Journal of Pathology and Translational Medicine

Case Reports

Cytologic diagnosis of a chordoma without physaliferous cells: A case report.: Yun Hee Jin, Chan Kum Park, Won Mi Lee, Moon Hyang Park; Korean J Cytopathol. 2001;12(2):131-134.

Abstract PDF: Cytologic features of conventional chordoma have been described and most reports emphasize the presence of large cells with numerous well defined cytoplasmic vacuoles or physaliferous cells. We report fine needle aspiration cytologic (FNAC) findings of a case of chordoma without physaliferous cells. The smear was cellular and composed of large cohesive clusters or individually scattered cells in mucinous background. The round or cuboidal cells had centrally located nuclei with fine granular chromatin, inconspicuous nucleoli, and occasional vacuolated cytoplasm. Mild to moderate pleomorphism was noted. Physaliferous cells are extremely helpful when present in cytologic material, but they are not necessary for diagnosis. Thus clinical history, roentgenographic appearance, and exact location of the lesion are required for the successful interpretation of presacral aspirates together with cytologic findings.

Cytologic Findings of Chordoma in Fine Needle Aspiration Cytology.: Han Suk Ryu, Min Suk Kim, Hwa Jung Ha, Jung Soon Kim, Myung Soon Shin, Sunhoo Park, Jin Haeng Chung, Jae Soo Koh, Seung Sook Lee; Korean J Cytopathol. 2004;15(1):45-51.

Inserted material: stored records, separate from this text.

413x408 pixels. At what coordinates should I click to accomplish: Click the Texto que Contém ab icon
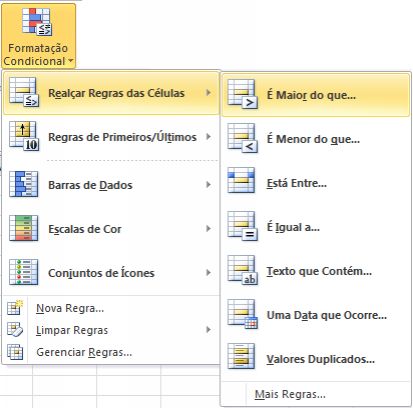[x=242, y=270]
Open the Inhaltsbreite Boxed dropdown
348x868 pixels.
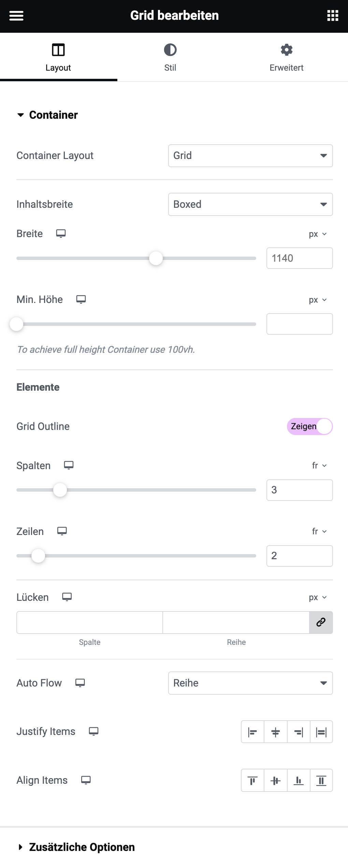(250, 204)
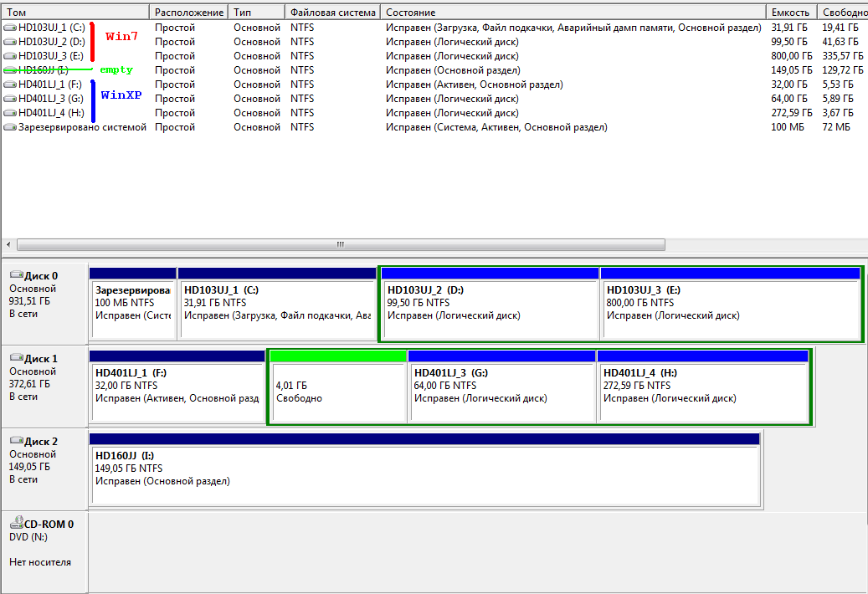Image resolution: width=868 pixels, height=594 pixels.
Task: Click the HD103UJ_1 (C:) volume icon in the list
Action: coord(10,28)
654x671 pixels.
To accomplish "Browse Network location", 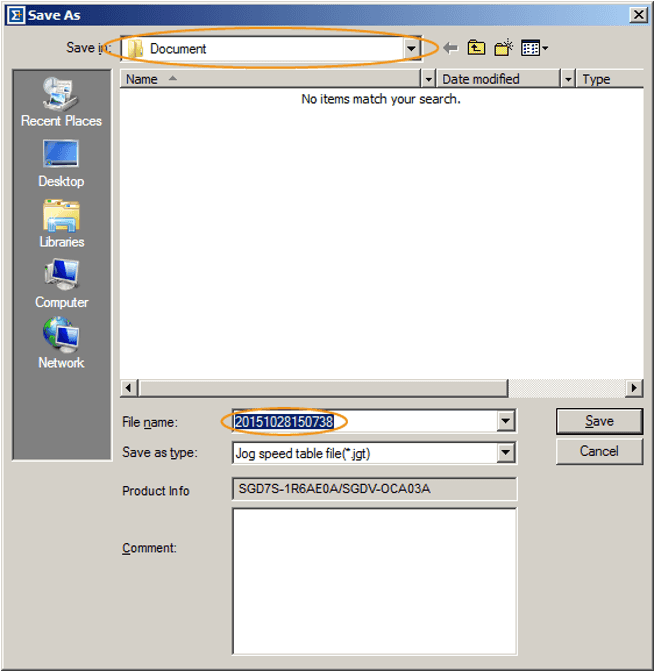I will 61,344.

Abstract PDF: It is important to recognize the pathognomonic cytologic findings of chordoma, because of overlapping cytologic features between chordoma, chondrosarcoma, myxofibrillary ependymoma, and metastatic adenocarcinoma. We reviewed the cytomorphologic features of 5 cases of chordoma diagnosed by fine needle aspiration cytology at Korean Cancer Center Hospital from 1987 to 2003. Clinical and radiographic findings of each case were reviewed. Four males and one female (29-54 years) had tumors involving the sacrum. Pain was the presenting symptom in 4 cases. The three cases showed moderate to high cellularity. In all cases, typical physaliferous cells with or without cytoplasmic processes were noted. In two cases, the background was myxoid with single scattered cells. Cell clusters showing cord-like arrangement were occasionally seen. The single or clustered cells showed mild cellular pleomorphism with slightly increased nuclear/cytoplasmic ratio. Mitotic figures were not seen. In our review, the recognition of physaliferous cells is the most important feature to diagnose chordoma and to differentiate it from other lesions mimicking chordoma.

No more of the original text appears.